Sometimes you don't want to touch certain files, in particular binary files. pystache, the library basement uses to render mustache templates, often does not like being fed binary files and you most certainly don't want huge files to be read into memory to be rendered! For these situations, basement provides a flexible mechanism for ignoring files. It works like so:

pass = ['path/to/be/ignored/.*']

pass can appear in your configuration and as each file is rendered, it is checked against the regular expressions using Python's re.search function. If any of the patterns match that file path, it is ignored and simply passed through.

Note that you can also use the special file extension .basement-ignore as well, as demonstrated in the next section.

Creating Templates

Basement is designed so you can create your own templates really easily. All you have to do is create a directory in ~/.basement-templates where all templates are stored and simply fill it with whatever files and content that you want, adding mustaches wherever you want to fill in data from your config.

One thing to note is that project-name is filled in with the basename of the output path you give basement. So if you run ment path/to/project, your project-name will be project.

Special Files

While writing your template (particularly if you wanted to write one to be included with basement), you'd likely notice that upon compilation setuptools tries to generate pyc files from your template py files and that'll likely cause errors (mustache isn't valid Python syntax for some reason ;)). The way around that is to add a special extension:

foo.py.basement-template

This will keep Python from compiling the file and basement will rename it when generating a project

Another important special extension is .basement-ignore, which tells basement to not try to render the contents of the file (though if mustaches appear in the file name itself, those will be rendered). This is useful when you have files that contain {{}} mustaches but you don't want them to be rendered. For example, jinja templates.

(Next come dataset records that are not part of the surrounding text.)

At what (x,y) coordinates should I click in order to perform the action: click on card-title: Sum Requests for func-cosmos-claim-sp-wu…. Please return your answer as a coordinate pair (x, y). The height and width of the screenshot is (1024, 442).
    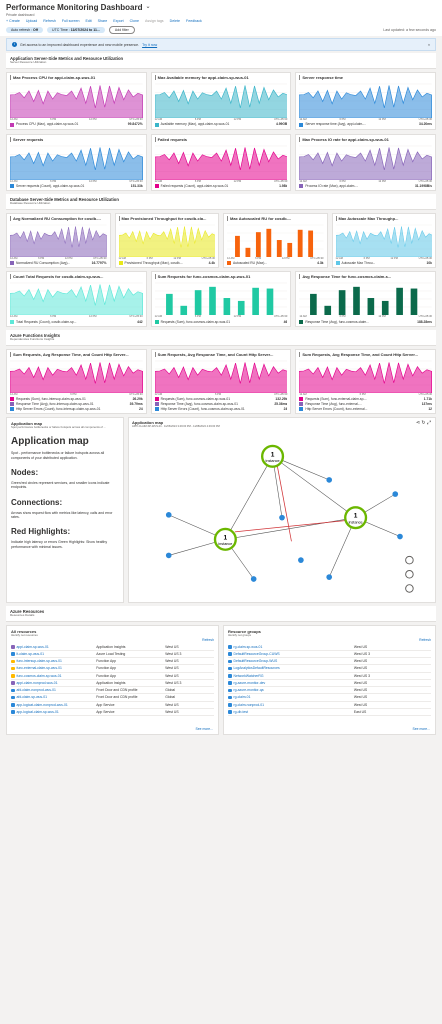
    Looking at the image, I should click on (221, 277). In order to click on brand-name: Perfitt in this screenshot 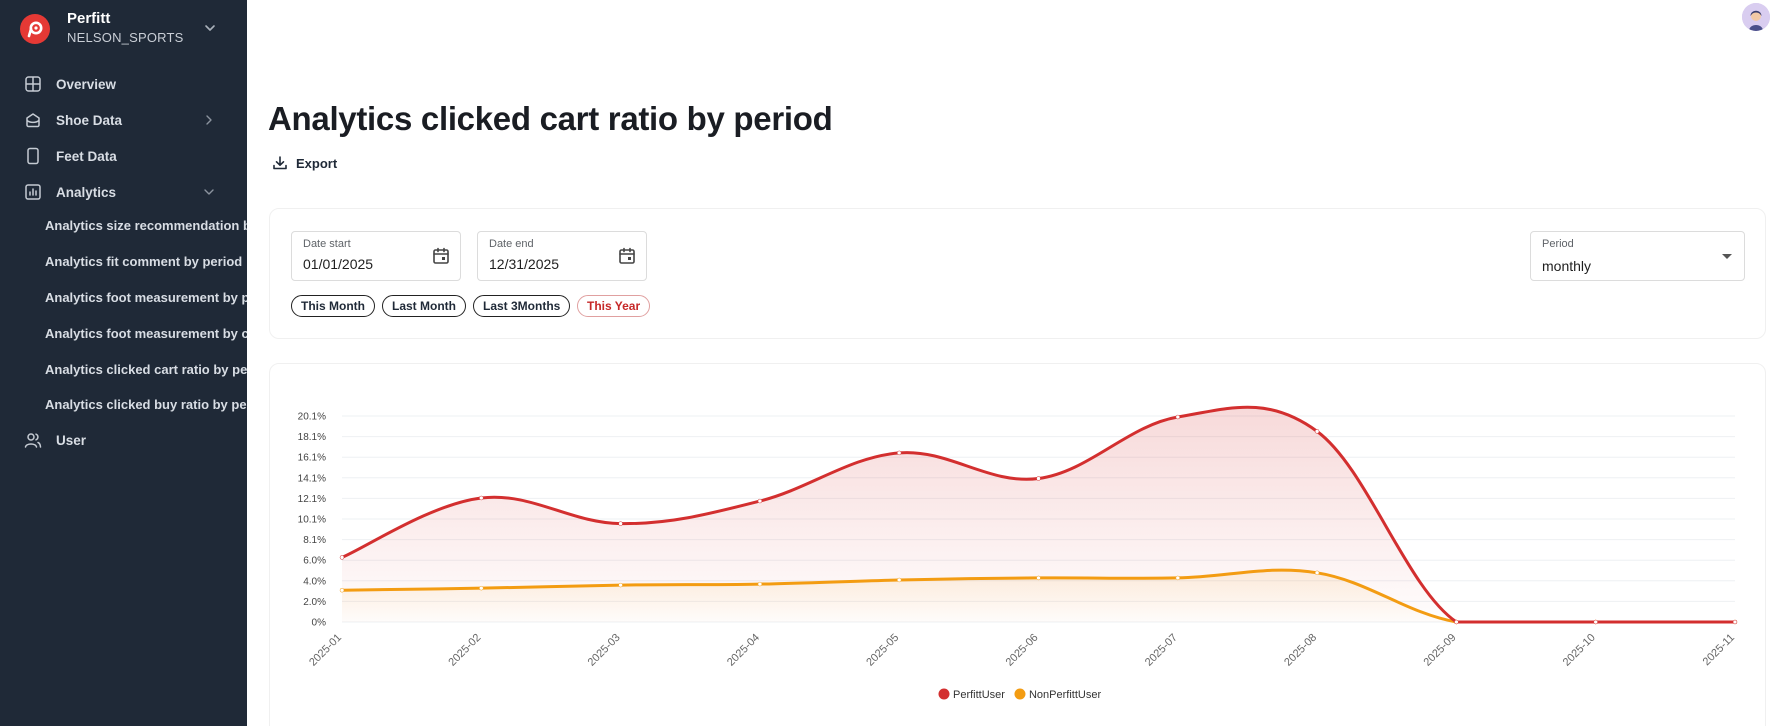, I will do `click(89, 18)`.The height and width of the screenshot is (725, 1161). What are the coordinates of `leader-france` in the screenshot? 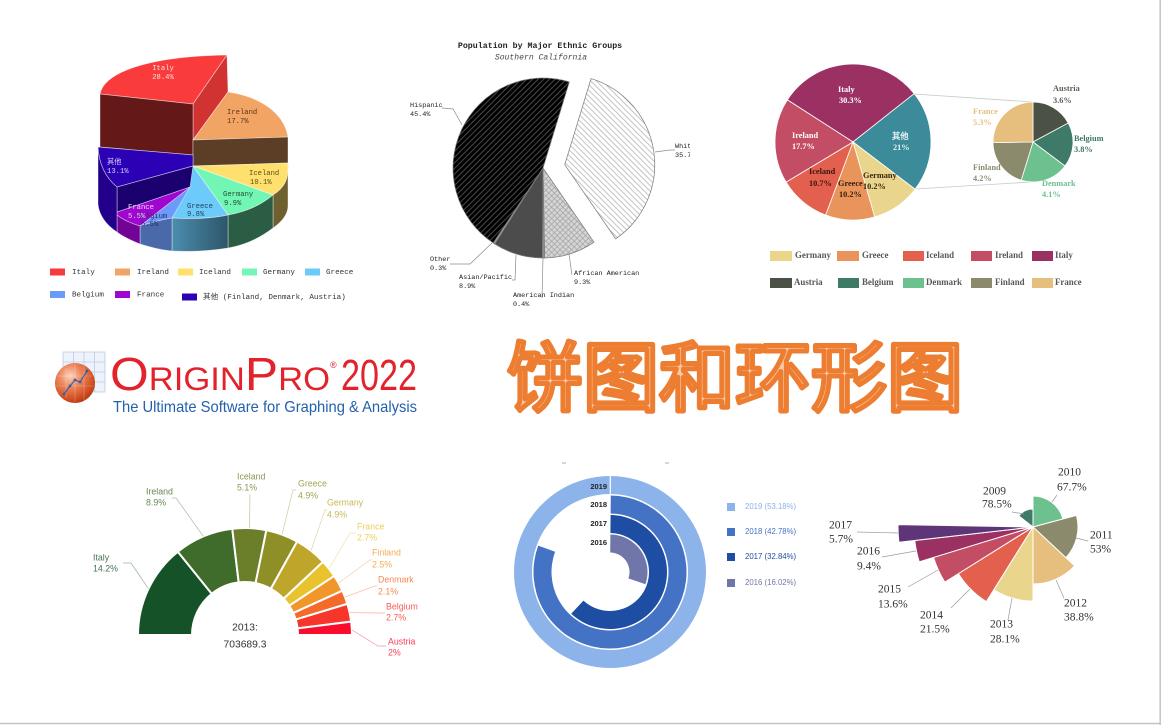 It's located at (342, 550).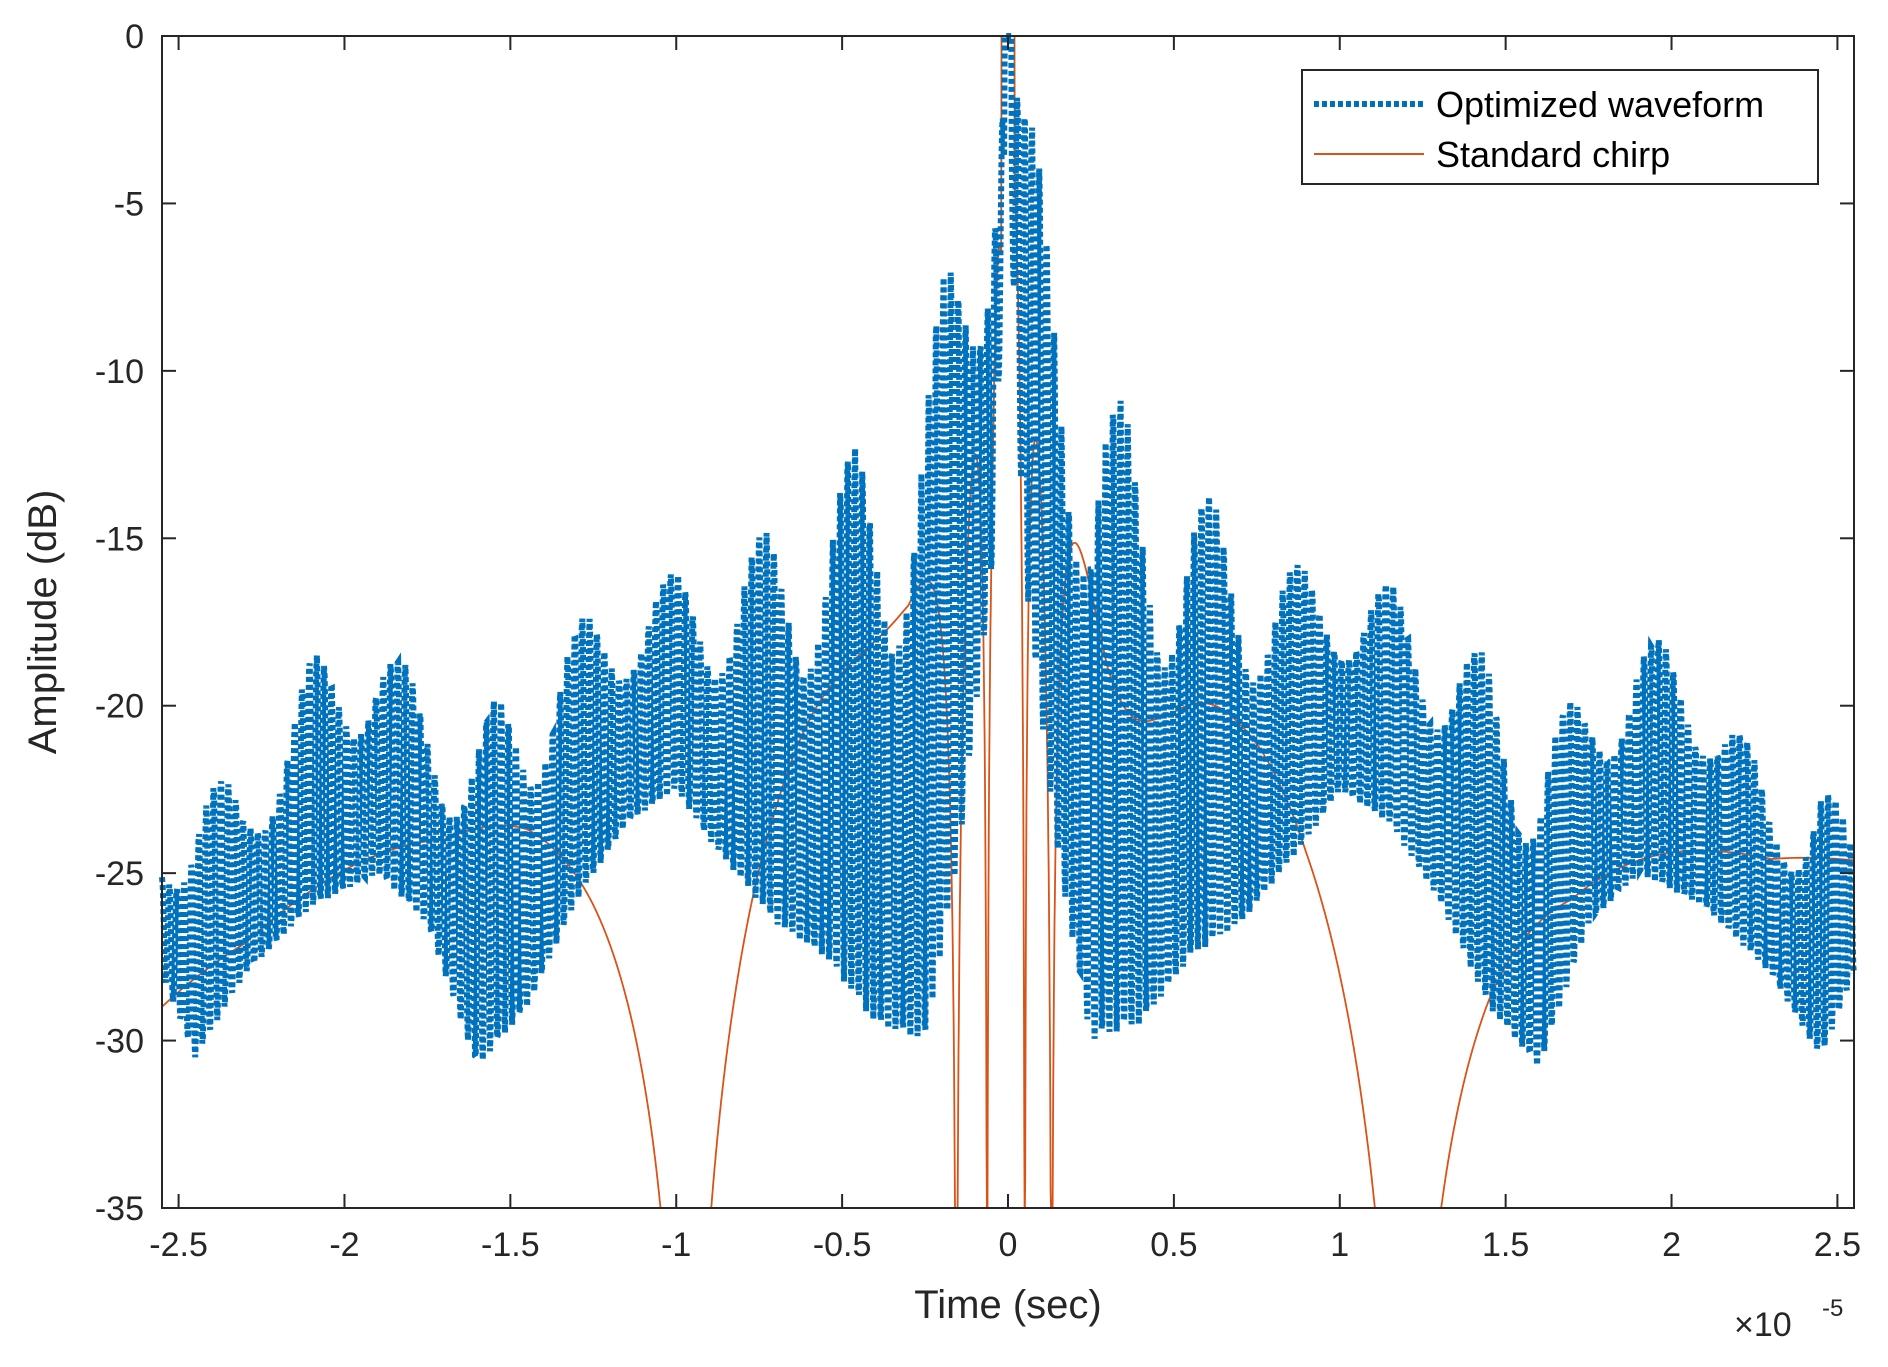 Image resolution: width=1888 pixels, height=1367 pixels. What do you see at coordinates (1672, 1245) in the screenshot?
I see `x-tick-label: 2` at bounding box center [1672, 1245].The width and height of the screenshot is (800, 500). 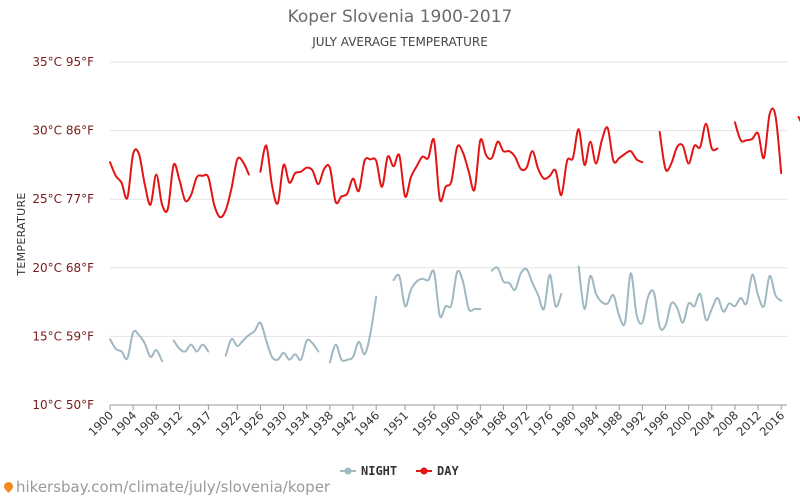 I want to click on x-tick-label: 1908, so click(x=148, y=424).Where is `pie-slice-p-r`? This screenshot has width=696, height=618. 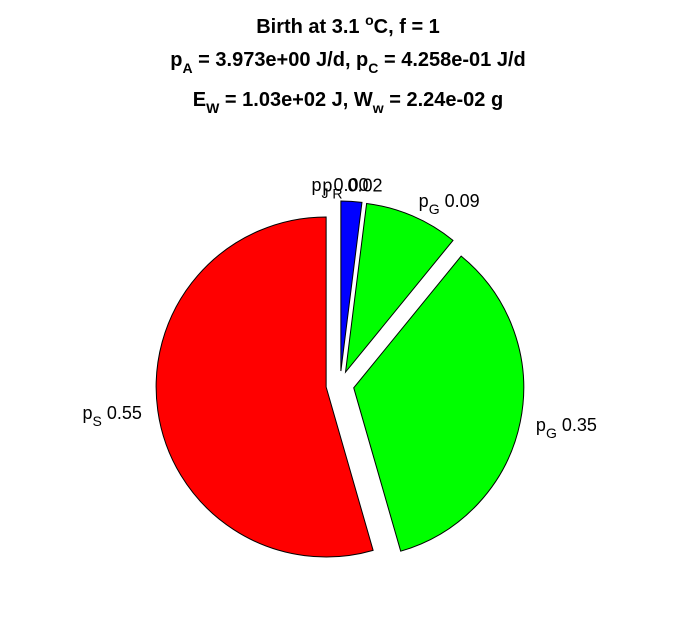 pie-slice-p-r is located at coordinates (352, 286).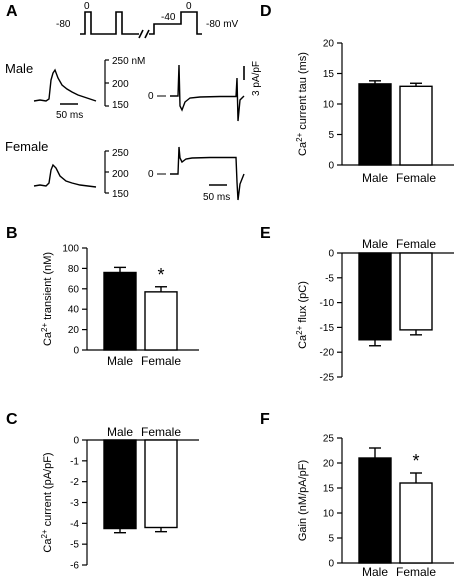 The image size is (474, 577). What do you see at coordinates (329, 106) in the screenshot?
I see `d-y-tick-label: 10` at bounding box center [329, 106].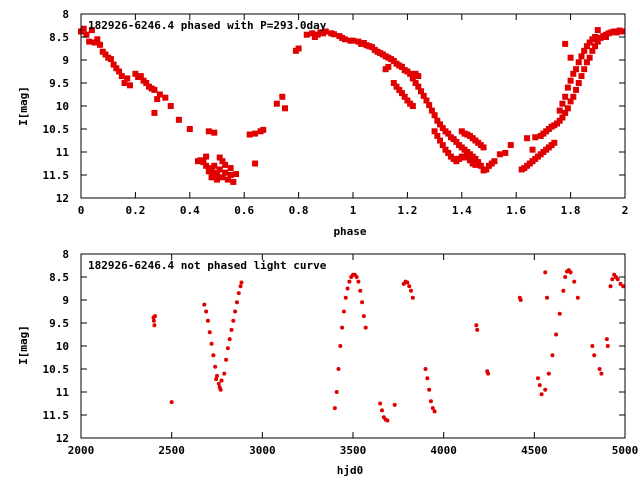 The width and height of the screenshot is (640, 480). Describe the element at coordinates (59, 38) in the screenshot. I see `phased-y-tick-label: 8.5` at that location.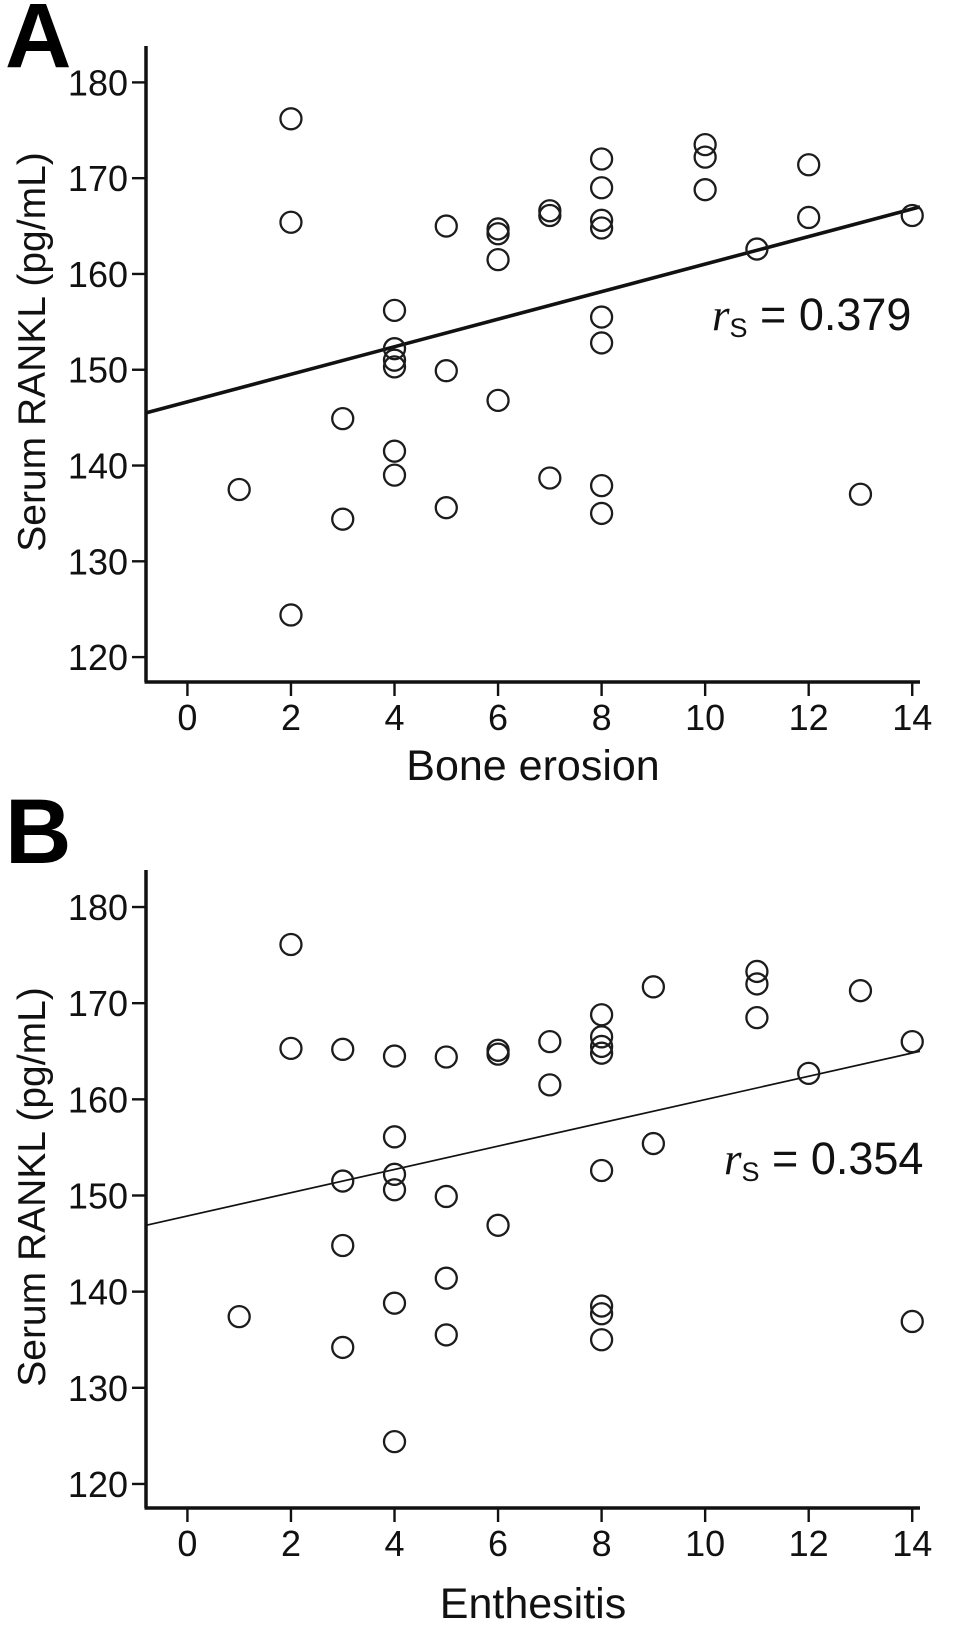 The width and height of the screenshot is (962, 1630). What do you see at coordinates (830, 314) in the screenshot?
I see `panel-a-rs-value: = 0.379` at bounding box center [830, 314].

Template-Specific Configuration

You can add configuration specifically for certain templates and any keys present there that are also present at the top level override the top-level keys. You simply use toml sections like so:

full-name = "Anthony Grimes"
email = "anemail@raynes.me"
github-user = "Raynes"
license = "MIT"

[app]
license = "EPL"

Given this configuration, when you create a project based on the app template, license mustaches will be set to EPL rather than MIT. You can add configuration specific to your own templates by doing the same thing, simply adding sections with the name of the templates.

Updating Basement

When you decide to update your basement (perhaps you want to add a pool table), there are some updating mechanisms in place. When you run basement, it always wipes its templates and re-adds them. This means that you cannot make changes to the built in templates. If you want to make changes, you should make a new template.